They’re also, believe it or not, very easy to understand. While I won’t say that carburetors and their tuning (tailoring carburetion to a particular engine and even specific use scenario) are easy, their principle of operation is quite simple, and service is usually easy to perform if the carburetor design is a workable one and there is sufficient access to it. Carburetors are kind of neat because we still live in an era where they are used (and arguably the most complicated and best carburetor designs are all that are left in play), but due to emissions restrictions, they are no longer developed. They’re sort of a living fossil in that respect.
In order to best explain carburetor design and improvement, I’m going to do what I usually do: take you back to earlier times to understand the simplest form of the topic we’re covering, and then we’ll skip ahead to all the big major milestones. I’ll also pepper in some factoids so this doesn’t get dry.
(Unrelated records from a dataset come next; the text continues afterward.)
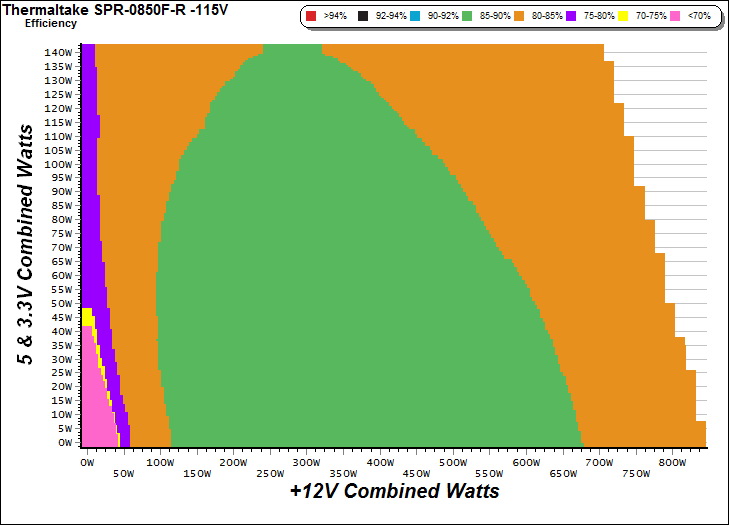The height and width of the screenshot is (525, 729).
Task: Select the 800W tick on the horizontal axis
Action: tap(672, 463)
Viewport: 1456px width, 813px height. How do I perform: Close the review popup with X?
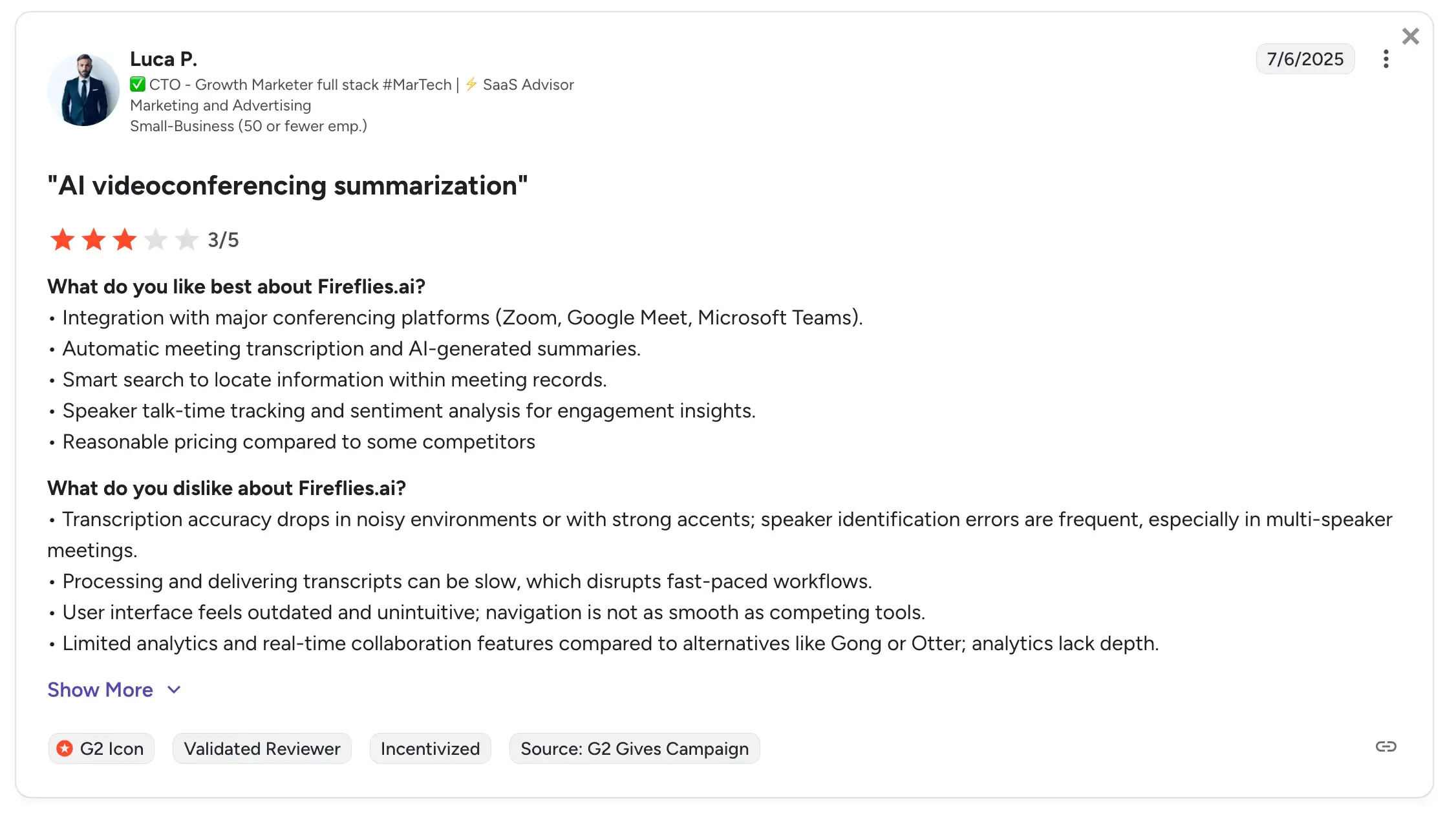1410,36
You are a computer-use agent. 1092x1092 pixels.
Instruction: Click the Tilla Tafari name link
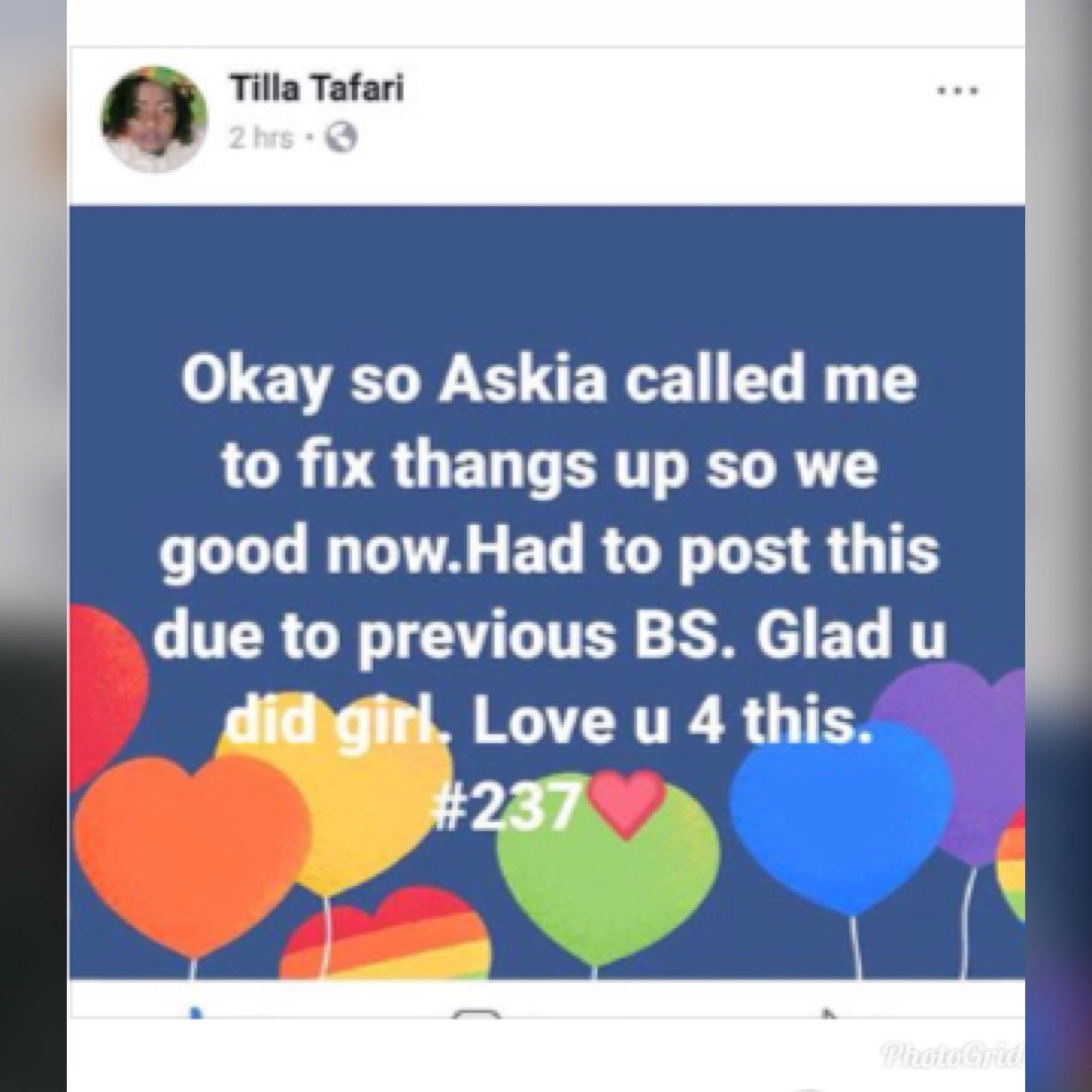317,90
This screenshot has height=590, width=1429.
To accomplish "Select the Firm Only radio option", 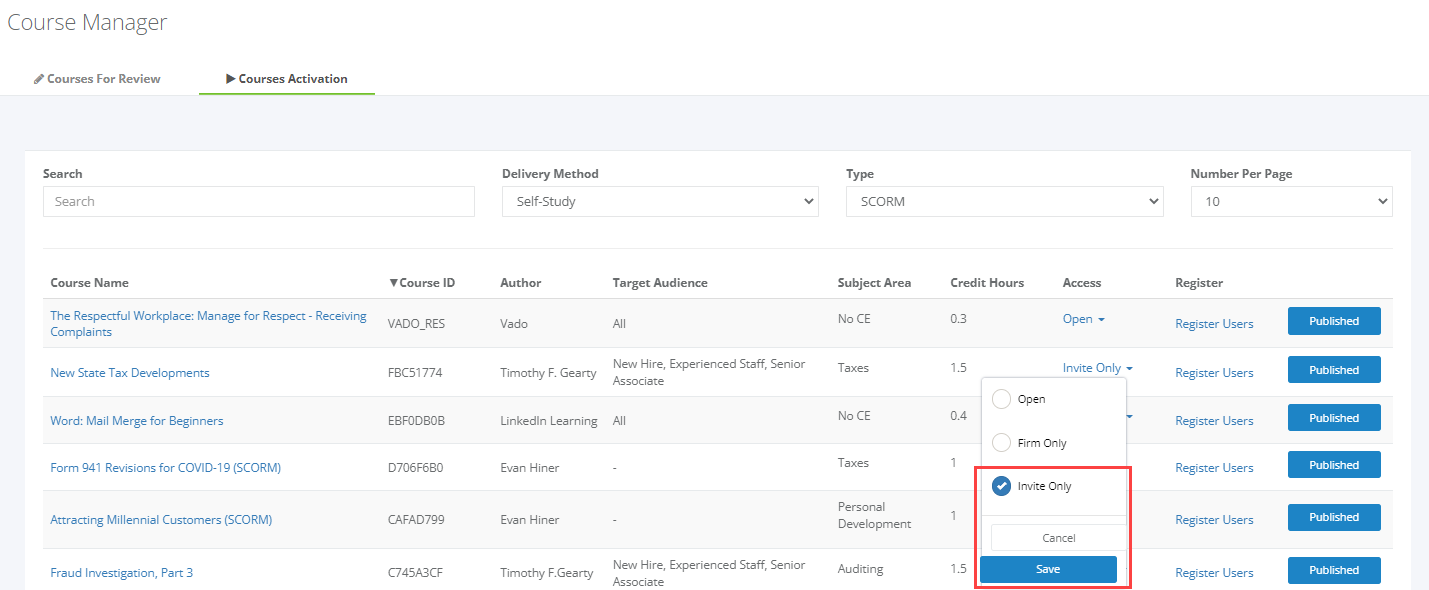I will click(x=1001, y=443).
Here's the basic idea behind a venturi.
If you understand this, you've pretty much got the hang of a carb. RevZilla illustration.
Like quite a few parts of a motorcycle, the air-and-fuel mixin’ device is born from research completed in another century. In the 1730s, Daniel Bernoulli, a Swiss mathematician and physicist, discovered that air pressure decreases as velocity increases. It so happens that a nice, consistent way to force that scenario to occur is to move the air through a restricted section of tube; the air speeds up, and the pressure falls. That was discovered around 1797 by an Italian physicist named Giovanni Venturi. He designed a tube that had a much smaller inlet at that restriction, in that low-pressure area. That inlet allows the tube to pull liquid into the flowing air.
That’s the whole thing in a nutshell. That’s what a carb is and does. It is a tube that flows air with very specifically placed voids that admit a very specific amount of fuel into an engine.
And ideally, it also emulsifies the fuel with air — atomization. (It’s important to know that liquid fuel is far less easy to ignite than fuel vapor suspended in air.)
This is a removable venturi from a Langsenkamp-Linkert carburetor found on many antique Harley-Davidson products. See the area where the diameter necks down? Photo by Lemmy.
So when you “give it gas,” you’re really not doing anything with the fuel at all. There is no direct link between your right hand and the gasoline. What you’re doing is actually pouring on the air. You’re admitting more air into your engine — it just so happens that due to Venturi’s effect, the air’s greater pressure differential allows it to carry along more fuel with it.
If you don’t make it any farther in this article, you pretty much understand what a carb does, and how it does it. But, like all mechanical bits in moto, there were evolutions and improvements that are very interesting. The history and evolution also help explain why you won’t find an antique Schebler from an early Harley hanging off a drag bike.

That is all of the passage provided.